ACTIVITY: Write out every line below again exactly as it stands, skipping each image.

PROVIDED INFORMATION:
*** Begin section ***

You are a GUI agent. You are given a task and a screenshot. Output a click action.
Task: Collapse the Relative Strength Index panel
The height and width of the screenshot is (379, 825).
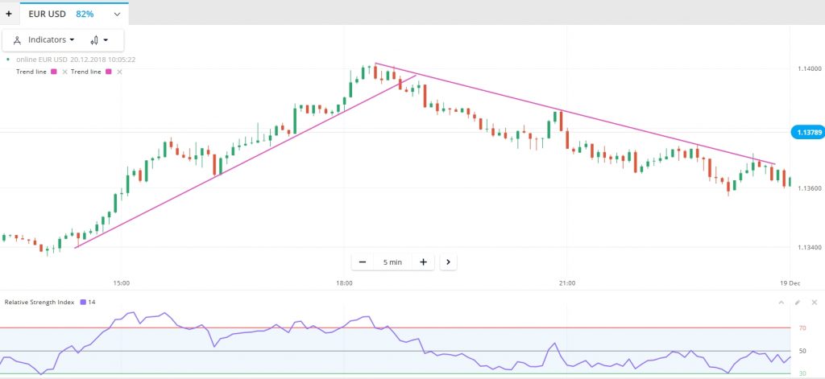[x=780, y=302]
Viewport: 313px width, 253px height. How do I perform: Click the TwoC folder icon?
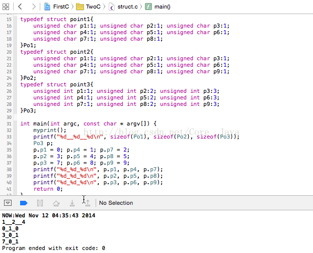point(80,7)
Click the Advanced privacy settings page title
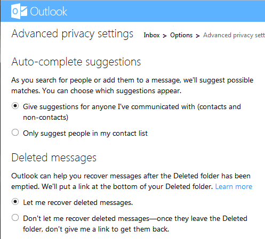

*** End section ***

EXERCISE SOLUTION:
You are a GUI agent. You are given a task and a screenshot. Output a click action.
Task: Collapse the Relative Strength Index panel
The height and width of the screenshot is (379, 825).
[x=780, y=302]
Viewport: 313px width, 253px height. How do I perform: Click the TwoC folder icon?
point(80,7)
Click the Advanced privacy settings page title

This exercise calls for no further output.